Is there a proper way to do this?
Obviously, this code would work since it bypasses the functor syntax:
a.operator()<1>();
but that kinda defeats the purpose of it being a functor :-P.
You can only call
a.operator()<1>();
but that would not be using a functor. Functors need a non template operator(), as they must be able to be called as varname() and that won't work with your code.
To make it a real functor change your code a template class (functors are classes):
#include <iostream>
template<int N>
struct A {
void operator()() {
std::cout << N << std::endl;
}
};
int main() {
A<1> a;
a();
}
There's not another "direct" way I know other than the:
a.operator()<1>();
syntax.

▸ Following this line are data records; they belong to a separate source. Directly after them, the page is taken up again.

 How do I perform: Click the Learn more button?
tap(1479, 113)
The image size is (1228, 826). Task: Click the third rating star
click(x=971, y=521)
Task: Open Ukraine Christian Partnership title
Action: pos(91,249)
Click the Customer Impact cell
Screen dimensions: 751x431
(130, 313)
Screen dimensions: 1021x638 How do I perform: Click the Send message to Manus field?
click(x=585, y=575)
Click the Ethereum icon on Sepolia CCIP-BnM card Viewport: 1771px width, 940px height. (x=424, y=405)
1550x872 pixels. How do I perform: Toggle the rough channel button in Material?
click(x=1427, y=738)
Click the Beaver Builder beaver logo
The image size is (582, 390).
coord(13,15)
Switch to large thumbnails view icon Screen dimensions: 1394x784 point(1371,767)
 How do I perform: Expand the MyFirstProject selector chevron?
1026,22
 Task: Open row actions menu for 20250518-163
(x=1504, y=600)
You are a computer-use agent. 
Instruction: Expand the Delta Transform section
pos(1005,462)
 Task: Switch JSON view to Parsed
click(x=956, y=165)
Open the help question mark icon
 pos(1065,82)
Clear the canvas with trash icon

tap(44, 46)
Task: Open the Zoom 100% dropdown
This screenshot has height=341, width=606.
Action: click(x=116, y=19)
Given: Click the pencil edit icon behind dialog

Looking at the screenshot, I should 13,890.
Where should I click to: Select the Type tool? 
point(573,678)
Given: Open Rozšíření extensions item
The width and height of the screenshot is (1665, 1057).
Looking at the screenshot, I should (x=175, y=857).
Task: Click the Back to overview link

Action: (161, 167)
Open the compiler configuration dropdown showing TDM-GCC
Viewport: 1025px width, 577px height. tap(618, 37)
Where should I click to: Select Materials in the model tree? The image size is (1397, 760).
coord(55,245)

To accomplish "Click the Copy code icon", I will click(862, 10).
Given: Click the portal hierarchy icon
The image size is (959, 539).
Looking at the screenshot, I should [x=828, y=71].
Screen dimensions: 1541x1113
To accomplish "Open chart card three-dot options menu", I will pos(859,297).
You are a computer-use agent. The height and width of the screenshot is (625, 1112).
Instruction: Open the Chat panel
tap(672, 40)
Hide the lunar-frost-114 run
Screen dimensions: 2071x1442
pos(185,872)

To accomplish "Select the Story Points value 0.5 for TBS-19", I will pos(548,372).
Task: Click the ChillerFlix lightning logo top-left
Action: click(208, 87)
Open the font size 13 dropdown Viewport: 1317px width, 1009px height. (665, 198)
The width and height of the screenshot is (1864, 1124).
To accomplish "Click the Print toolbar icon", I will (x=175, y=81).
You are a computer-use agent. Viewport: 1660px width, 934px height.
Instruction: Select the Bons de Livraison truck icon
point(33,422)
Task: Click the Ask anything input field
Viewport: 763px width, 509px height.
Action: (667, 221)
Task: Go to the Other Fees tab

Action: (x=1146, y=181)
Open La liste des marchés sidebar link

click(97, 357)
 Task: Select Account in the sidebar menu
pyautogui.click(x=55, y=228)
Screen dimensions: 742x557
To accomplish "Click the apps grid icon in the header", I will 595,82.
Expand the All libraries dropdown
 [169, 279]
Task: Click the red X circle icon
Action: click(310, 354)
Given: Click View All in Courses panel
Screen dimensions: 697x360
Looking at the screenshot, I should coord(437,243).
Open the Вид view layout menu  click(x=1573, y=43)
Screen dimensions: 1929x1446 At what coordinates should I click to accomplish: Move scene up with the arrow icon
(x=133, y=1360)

If you're open to changing the code, moving the template parameter to the class would work, or using a (boost|tr1)::bind to make a (boost|tr1)::function object.
You are trying to pass a template parameter to an instance of an object, which as far as I know is not allowed. You can only pass templates parameters to template functions or template objects.
a.test<1>(); and a.operator()<1>(); work because they are serving as template functions.
Use boost::bind (check out boost libraries) to fix it though.
struct A {
void operator()(int n) {
std::cout << n << std::endl;
}
};
int main(int argc, char* argv[]) {
A a;
boost::function<void()> f = boost::bind<void>(a, 1);
f(); // prints 1
return 0;
}
And you don't even have to mess with templates!
You're stuck. Have you considered something like
struct A {
template<int N>
struct B
{
void operator()()
{ std::cout << N << std::endl; }
};
template<int N>
B<N> functor() {return B<N>();}
};
int main()
{
A a;
a.functor<1>()();
}
Nope, there's no way around it. Like you said, you have to either call the operator explicitly (which defeats the purpose), or the template arguments must be able to be deduced by the compiler.